WORKING DATA:
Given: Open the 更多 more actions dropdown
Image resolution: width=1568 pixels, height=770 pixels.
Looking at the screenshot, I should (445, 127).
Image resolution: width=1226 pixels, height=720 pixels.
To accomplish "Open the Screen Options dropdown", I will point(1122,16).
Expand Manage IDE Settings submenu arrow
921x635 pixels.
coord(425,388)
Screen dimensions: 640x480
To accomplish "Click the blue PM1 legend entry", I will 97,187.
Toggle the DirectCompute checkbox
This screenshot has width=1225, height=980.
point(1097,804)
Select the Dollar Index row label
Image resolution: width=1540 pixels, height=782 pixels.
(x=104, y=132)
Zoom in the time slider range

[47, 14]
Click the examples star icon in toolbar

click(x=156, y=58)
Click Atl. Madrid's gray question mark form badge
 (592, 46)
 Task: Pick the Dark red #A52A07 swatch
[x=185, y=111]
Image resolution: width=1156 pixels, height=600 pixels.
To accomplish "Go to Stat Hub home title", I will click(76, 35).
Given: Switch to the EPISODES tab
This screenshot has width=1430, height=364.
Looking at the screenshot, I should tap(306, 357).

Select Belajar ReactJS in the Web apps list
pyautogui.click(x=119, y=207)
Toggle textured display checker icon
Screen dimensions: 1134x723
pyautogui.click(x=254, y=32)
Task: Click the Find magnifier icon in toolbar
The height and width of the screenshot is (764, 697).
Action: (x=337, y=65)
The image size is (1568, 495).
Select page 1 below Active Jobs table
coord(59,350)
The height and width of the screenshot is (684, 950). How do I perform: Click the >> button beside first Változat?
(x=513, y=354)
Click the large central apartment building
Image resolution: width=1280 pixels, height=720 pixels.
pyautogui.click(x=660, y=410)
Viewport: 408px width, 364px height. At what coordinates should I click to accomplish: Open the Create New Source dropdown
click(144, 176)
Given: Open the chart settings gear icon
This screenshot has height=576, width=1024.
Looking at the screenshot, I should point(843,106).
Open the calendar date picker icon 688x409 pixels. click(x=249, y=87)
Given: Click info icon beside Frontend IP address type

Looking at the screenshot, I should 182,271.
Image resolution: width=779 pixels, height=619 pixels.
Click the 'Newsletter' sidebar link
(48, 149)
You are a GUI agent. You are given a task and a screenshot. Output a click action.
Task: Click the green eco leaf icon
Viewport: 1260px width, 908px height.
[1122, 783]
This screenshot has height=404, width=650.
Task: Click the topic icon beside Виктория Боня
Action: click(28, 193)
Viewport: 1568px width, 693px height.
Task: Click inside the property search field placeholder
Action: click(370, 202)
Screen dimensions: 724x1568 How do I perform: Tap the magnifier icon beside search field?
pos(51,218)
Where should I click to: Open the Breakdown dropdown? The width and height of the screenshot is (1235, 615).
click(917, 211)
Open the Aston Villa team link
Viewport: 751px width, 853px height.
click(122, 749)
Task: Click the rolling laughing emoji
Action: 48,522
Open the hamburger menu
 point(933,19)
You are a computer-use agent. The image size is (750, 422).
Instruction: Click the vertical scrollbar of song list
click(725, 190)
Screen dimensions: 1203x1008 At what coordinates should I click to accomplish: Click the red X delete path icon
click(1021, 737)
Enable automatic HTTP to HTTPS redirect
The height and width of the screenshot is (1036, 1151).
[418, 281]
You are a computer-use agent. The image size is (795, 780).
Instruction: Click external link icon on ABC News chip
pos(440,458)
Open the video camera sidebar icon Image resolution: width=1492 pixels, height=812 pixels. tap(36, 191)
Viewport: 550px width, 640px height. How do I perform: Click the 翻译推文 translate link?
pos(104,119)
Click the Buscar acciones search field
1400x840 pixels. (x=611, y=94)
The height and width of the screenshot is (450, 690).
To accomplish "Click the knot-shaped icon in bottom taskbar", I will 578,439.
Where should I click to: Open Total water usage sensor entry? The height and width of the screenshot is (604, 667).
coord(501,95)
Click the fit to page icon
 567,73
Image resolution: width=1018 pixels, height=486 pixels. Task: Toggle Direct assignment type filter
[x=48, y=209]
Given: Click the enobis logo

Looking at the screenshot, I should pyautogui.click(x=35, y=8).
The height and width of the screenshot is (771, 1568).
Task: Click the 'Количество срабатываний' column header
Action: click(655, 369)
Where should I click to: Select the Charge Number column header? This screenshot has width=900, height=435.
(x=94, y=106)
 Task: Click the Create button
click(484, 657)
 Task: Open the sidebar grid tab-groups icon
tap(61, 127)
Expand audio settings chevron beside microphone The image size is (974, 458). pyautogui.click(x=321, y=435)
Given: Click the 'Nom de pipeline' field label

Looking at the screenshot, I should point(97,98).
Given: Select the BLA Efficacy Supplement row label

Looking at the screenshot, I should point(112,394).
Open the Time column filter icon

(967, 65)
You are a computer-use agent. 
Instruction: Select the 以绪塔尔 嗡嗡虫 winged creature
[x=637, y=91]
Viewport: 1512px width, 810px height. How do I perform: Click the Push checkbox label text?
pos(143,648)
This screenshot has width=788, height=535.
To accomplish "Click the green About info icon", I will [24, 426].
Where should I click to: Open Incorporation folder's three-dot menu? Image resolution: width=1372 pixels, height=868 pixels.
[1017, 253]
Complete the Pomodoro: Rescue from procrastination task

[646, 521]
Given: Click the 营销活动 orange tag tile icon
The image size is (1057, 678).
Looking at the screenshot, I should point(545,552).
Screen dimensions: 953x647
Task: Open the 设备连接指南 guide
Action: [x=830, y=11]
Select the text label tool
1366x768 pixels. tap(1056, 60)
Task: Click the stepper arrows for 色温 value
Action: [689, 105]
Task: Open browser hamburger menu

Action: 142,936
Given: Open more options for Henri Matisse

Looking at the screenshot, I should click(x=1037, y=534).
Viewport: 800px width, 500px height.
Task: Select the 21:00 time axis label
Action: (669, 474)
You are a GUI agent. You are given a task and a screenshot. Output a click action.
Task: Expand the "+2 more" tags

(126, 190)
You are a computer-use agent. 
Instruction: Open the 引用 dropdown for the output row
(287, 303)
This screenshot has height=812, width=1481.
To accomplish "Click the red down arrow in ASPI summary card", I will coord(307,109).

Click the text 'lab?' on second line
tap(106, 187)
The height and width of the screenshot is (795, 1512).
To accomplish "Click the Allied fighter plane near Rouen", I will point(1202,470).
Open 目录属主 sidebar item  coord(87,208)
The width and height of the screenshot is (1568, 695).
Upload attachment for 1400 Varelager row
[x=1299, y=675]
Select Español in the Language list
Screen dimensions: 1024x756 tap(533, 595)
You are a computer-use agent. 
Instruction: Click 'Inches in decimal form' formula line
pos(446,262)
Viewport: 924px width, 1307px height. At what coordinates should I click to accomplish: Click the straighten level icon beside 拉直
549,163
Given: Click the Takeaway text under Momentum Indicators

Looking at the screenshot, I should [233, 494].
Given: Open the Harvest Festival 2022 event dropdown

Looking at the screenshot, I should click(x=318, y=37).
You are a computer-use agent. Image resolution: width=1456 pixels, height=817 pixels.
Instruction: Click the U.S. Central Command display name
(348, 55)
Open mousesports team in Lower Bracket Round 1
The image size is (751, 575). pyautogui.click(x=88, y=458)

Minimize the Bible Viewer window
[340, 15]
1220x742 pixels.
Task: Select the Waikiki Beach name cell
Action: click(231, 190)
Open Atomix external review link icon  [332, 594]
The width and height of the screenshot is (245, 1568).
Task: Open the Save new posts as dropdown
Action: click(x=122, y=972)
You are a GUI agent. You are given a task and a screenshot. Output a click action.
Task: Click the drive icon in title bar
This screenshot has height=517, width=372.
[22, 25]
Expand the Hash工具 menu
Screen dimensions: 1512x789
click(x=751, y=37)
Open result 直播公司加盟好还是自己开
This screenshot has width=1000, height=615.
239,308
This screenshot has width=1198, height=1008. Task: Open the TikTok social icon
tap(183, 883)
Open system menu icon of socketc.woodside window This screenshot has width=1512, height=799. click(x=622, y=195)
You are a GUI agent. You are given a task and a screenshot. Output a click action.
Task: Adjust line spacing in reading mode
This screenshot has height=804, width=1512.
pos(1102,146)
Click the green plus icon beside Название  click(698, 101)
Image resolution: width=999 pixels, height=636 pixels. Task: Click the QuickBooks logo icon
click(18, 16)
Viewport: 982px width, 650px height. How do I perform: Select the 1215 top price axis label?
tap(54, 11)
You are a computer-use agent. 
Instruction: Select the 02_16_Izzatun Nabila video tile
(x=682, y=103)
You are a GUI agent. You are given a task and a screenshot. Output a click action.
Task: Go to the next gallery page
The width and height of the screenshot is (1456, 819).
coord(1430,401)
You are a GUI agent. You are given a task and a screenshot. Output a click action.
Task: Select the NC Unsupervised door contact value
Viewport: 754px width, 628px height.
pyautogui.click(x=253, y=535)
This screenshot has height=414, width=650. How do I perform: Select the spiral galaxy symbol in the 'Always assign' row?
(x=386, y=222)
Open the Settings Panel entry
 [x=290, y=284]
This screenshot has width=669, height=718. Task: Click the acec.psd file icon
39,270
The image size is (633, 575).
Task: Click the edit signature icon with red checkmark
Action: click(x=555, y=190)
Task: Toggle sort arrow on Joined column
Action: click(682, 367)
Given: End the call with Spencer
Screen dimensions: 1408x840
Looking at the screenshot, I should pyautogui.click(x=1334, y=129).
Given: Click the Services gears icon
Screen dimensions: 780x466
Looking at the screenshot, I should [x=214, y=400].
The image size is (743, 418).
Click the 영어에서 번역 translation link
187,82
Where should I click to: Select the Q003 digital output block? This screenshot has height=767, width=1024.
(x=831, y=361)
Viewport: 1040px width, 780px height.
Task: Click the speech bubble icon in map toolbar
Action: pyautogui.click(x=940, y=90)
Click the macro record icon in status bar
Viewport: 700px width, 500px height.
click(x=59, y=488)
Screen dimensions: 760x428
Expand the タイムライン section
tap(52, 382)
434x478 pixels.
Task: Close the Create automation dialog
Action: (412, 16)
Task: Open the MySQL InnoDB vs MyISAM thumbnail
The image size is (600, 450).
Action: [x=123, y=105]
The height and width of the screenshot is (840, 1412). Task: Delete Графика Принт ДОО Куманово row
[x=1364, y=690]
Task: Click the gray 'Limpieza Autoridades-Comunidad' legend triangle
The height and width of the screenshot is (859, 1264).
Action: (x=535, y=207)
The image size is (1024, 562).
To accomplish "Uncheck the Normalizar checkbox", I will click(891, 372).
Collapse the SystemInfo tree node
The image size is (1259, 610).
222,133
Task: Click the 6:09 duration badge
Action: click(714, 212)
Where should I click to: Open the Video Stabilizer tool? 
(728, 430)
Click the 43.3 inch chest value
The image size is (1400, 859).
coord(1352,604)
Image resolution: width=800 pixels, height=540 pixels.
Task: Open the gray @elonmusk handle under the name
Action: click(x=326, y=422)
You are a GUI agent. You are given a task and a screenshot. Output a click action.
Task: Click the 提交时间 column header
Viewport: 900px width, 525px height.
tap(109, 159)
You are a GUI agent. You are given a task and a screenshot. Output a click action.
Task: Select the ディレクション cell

PROMPT:
Total up the lines in the listing above that include "green". Give the number by itself.

RESPONSE TO THIS EXERCISE:
3